GETTING PAID FOR NON-INDUSTRIALLY CAUSED INJURY
There are several circumstances where a provider must treat a non-industrial injury in order to treat an admitted industrial injury. The
law recognizes the fact that a provider in certain cases cannot treat a industrial injury without treating the preexisting conditions or non-
industrial injuries and knowing that it would be difficult if not impossible to divide or apportion the cost between industrially related
and non-industrially related treatment. Therefore cases have held that under certain circumstances the provider will get paid for treating
the non-industrially related injury when treating for an industrial injury
Granado v. Workmen’s Comp.

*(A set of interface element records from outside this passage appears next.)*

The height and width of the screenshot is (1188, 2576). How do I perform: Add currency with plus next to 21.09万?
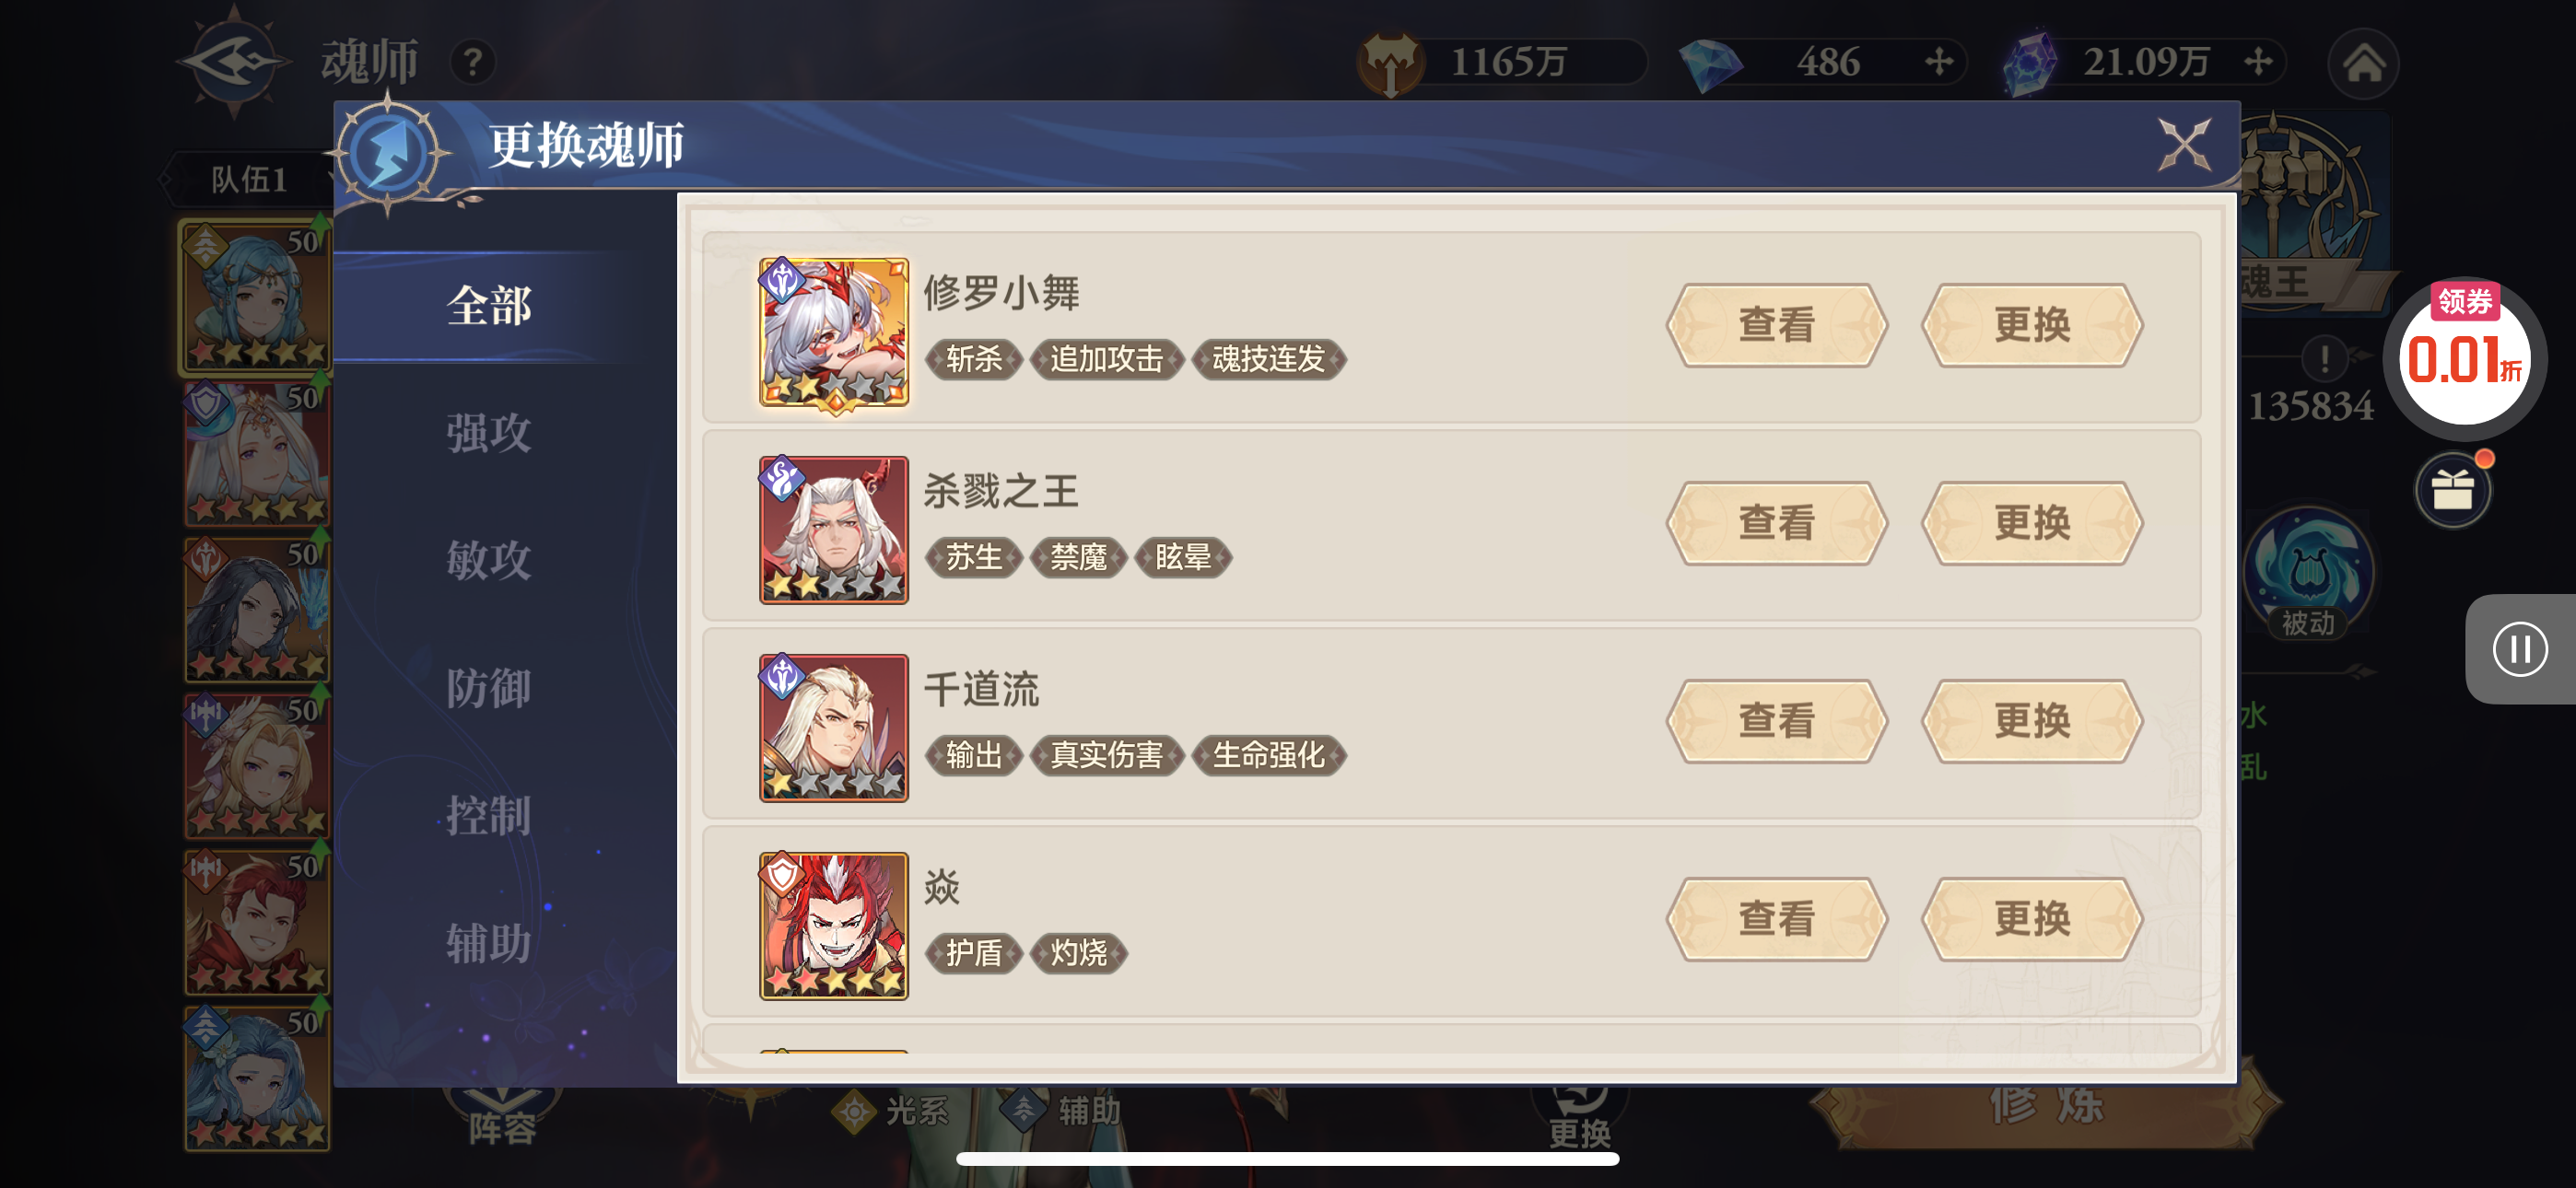2258,62
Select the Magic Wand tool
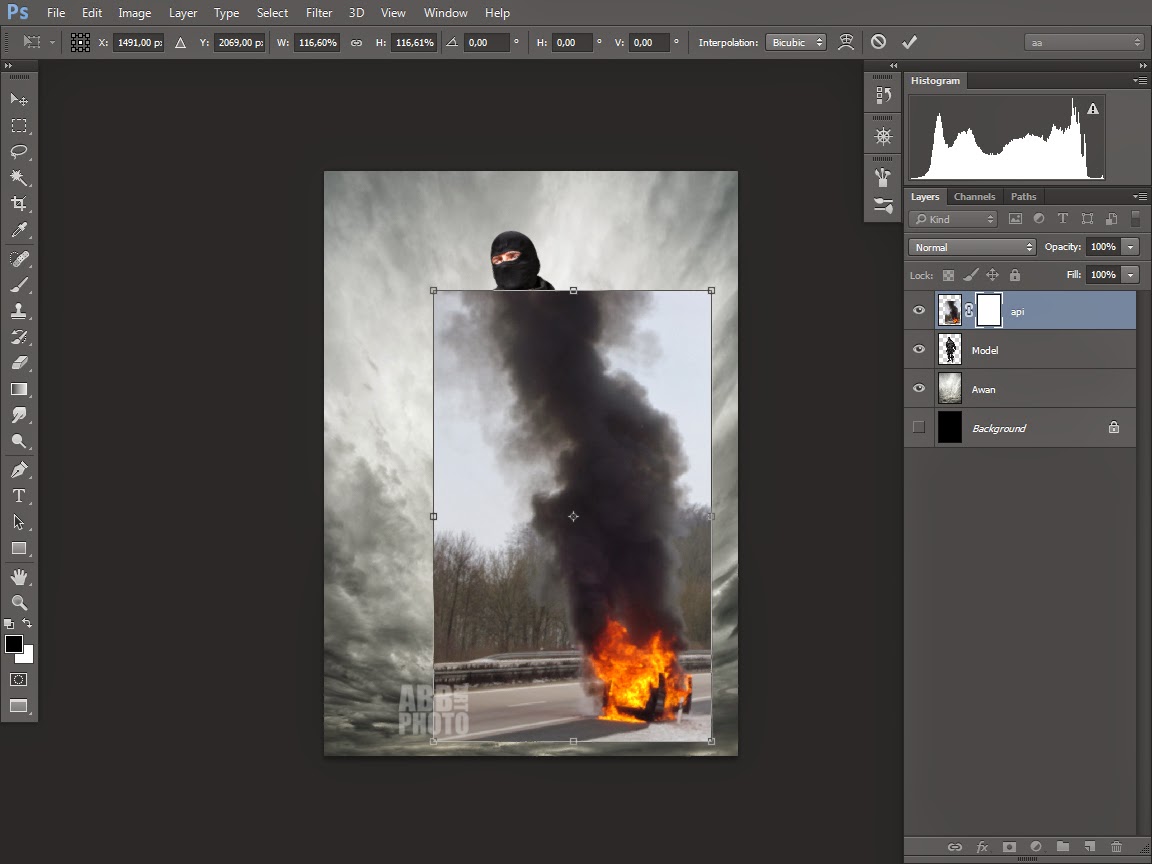Screen dimensions: 1152x864 click(x=19, y=178)
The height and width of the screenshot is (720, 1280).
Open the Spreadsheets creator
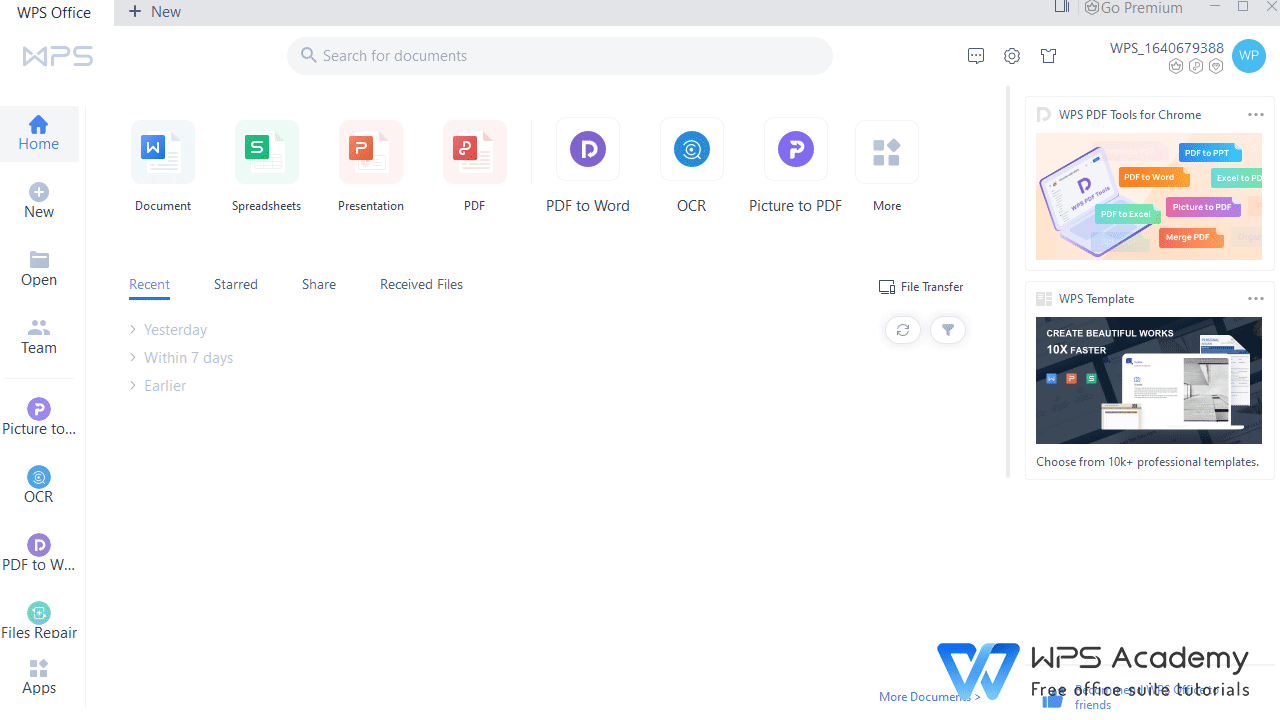tap(266, 165)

App. Bd. (1968) 69 Cal. 2d 399, 404 [71 Cal. Rptr. 678, 445 P.2d 294]; states as follows:
“There can be no doubt that medical expense is not apportionable. Neither section 4600 nor any of the succeeding sections in the article
of the code dealing with medical and hospital treatment state or even suggest that the employer may pay part of the expense. So long as
the treatment is reasonably required to cure or relieve from the effects of the industrial injury, the employer is required to provide the
treatment, and treatment for nonindustrial conditions may be required of the employer where it becomes essential in curing or relieving
from the effects of the industrial injury itself. Medical treatment unrelated to the industrial injury need not be furnished by the
employer. If medical expenses reasonably necessary to relieve from the industrial injury were apportionable, a workingman, who is
disabled, may not be able to pay his share of the expenses and thus forego treatment. Moreover, the uncertainties attendant to the
determination of the proper apportionment might cause employers to refuse to pay their share until there has been a hearing and a
decision on the question of apportionment, and such delay in payment may compel the injured workingman to forego the prompt
treatment to which he is entitled.”
Ernestina Molina, Applicant v. Den-Mat, Zenith Insurance Company, Defendants, 2004 Cal. Wrk. Comp. P.D. LEXIS 80, Opinion
Filed October 4, 2004
“We find substantial evidence in the record, including the above-excerpted portions of the reports of Dr. Ritchie and Dr. Proctor, that
applicant is in need of medical treatment for her non-industrial psychiatric condition in order to cure or relieve the effects of her
admitted industrial orthopedic injury. The relevant and considered opinion of one physician may constitute substantial evidence. ( Place
v. Workmen's Comp. Appeals Bd. (1970) 3 Cal.3d 372, 35 Cal.Comp.Cases 525.) Here, we find the relevant and considered opinions of
two physicians, Dr. Proctor and Dr. Ritchie, substantial and persuasive evidence.”